Les situations qui appellent une attention particulière
Certaines configurations méritent un examen approfondi au moment de la souscription. La création d’entreprise, d’abord, puisque l’artisan ne dispose pas encore d’historique de sinistralité. La qualification RGE ensuite, qui ouvre des marchés liés à la rénovation énergétique mais engage sur des performances. Les activités spécifiques enfin, techniques ou peu représentées, pour lesquelles les grilles standard ne conviennent pas. Les gammes d’assurance professionnelle du marché, dont l’offre PROBAT d’APRIL Construction, distinguent ces différents profils plutôt que de proposer un contrat unique.
Ce que le particulier doit vérifier avant de signer
Du côté du maître d’ouvrage, la vérification est simple mais souvent négligée. L’attestation d’assurance décennale doit être demandée avant le début des travaux, et non après. Trois éléments méritent d’être contrôlés : la période de validité, qui doit couvrir la date d’ouverture du chantier, la nature des activités déclarées, qui doit correspondre aux travaux confiés, et l’identité exacte de l’entreprise, qui doit être celle qui signera le devis.
Ce contrôle prend quelques minutes et évite des situations difficiles à rattraper. Les litiges liés à des malfaçons constatées après réception illustrent régulièrement ce point, comme le montrent les problèmes de finition et de service après-vente rencontrés sur certains ouvrages, décrits dans cet article sur les désordres de véranda et leur prise en charge. La question de la couverture se pose alors avec acuité, alors qu’elle aurait pu être réglée en amont.

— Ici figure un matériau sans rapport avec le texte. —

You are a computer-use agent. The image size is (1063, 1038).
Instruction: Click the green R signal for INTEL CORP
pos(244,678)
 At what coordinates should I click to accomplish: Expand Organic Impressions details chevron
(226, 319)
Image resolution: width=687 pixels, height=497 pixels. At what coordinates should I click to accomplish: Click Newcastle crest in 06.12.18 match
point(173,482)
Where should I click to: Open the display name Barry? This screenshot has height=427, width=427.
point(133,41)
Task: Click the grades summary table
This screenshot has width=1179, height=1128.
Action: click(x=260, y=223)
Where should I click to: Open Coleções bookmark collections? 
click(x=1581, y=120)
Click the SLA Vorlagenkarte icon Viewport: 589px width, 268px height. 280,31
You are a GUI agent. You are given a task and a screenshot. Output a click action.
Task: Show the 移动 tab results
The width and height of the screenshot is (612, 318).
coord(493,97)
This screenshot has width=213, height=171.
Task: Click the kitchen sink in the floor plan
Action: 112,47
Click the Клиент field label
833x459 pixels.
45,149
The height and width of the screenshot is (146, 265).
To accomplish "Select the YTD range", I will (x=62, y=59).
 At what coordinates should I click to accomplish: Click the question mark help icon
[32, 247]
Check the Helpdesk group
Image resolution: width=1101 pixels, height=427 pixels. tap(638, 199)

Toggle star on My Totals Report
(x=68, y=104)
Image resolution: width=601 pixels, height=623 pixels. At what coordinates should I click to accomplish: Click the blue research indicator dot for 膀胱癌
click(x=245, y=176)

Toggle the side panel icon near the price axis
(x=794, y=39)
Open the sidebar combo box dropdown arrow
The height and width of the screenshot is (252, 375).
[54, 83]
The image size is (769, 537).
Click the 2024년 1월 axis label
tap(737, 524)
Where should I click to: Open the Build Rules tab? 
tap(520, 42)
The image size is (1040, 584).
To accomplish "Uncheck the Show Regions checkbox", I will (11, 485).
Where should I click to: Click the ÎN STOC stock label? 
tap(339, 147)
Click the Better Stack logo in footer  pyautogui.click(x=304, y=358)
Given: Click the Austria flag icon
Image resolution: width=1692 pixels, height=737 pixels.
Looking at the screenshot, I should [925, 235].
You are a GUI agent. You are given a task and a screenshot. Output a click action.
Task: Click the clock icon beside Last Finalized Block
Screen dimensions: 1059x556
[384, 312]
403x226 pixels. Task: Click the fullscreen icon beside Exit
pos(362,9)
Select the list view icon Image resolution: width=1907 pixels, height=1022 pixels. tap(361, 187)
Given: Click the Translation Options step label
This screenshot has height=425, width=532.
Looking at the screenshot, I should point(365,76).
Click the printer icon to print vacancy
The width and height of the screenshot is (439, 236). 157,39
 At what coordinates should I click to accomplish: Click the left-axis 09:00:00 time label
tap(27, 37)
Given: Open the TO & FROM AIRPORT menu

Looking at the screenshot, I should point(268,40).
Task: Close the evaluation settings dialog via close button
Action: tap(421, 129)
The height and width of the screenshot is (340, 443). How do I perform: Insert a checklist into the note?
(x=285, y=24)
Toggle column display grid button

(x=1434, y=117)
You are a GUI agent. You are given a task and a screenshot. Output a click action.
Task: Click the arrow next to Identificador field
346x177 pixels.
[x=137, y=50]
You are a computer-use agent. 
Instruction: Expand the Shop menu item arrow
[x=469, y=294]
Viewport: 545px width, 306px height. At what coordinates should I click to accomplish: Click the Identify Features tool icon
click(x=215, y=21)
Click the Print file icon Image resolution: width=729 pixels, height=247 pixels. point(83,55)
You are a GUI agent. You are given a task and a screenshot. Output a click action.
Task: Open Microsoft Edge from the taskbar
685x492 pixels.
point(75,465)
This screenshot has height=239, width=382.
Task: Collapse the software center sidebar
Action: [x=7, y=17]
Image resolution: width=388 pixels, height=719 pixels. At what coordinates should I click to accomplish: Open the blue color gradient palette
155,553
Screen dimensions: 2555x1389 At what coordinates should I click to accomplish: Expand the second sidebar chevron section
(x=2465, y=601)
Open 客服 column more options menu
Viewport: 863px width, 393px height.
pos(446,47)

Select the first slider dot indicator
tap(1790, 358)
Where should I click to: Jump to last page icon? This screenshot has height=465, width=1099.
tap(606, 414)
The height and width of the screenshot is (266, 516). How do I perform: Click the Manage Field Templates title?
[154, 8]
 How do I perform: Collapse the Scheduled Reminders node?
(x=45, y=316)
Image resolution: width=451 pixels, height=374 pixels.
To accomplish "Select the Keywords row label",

Pour les opérations plus lourdes, notamment en construction neuve, le cadre est encore plus structuré, avec une assurance dommages-ouvrage que le maître d’ouvrage doit lui-même souscrire. Ce point fait partie des vérifications recommandées avant tout engagement, au même titre que celles détaillées dans ce guide sur les erreurs à éviter dans un programme immobilier neuf.
Une obligation qui protège les deux parties
L’assurance décennale est souvent perçue par les artisans comme une contrainte administrative de plus, et par les particuliers comme une formalité. Elle constitue pourtant le mécanisme qui permet à une entreprise de continuer d’exister après un sinistre important, et à un client d’obtenir réparation sans engager une procédure incertaine. Vérifier son étendue, l’ajuster lorsque l’activité évolue et la présenter spontanément à ses clients relève, pour un professionnel du bâtiment, d’une gestion ordinaire de son activité.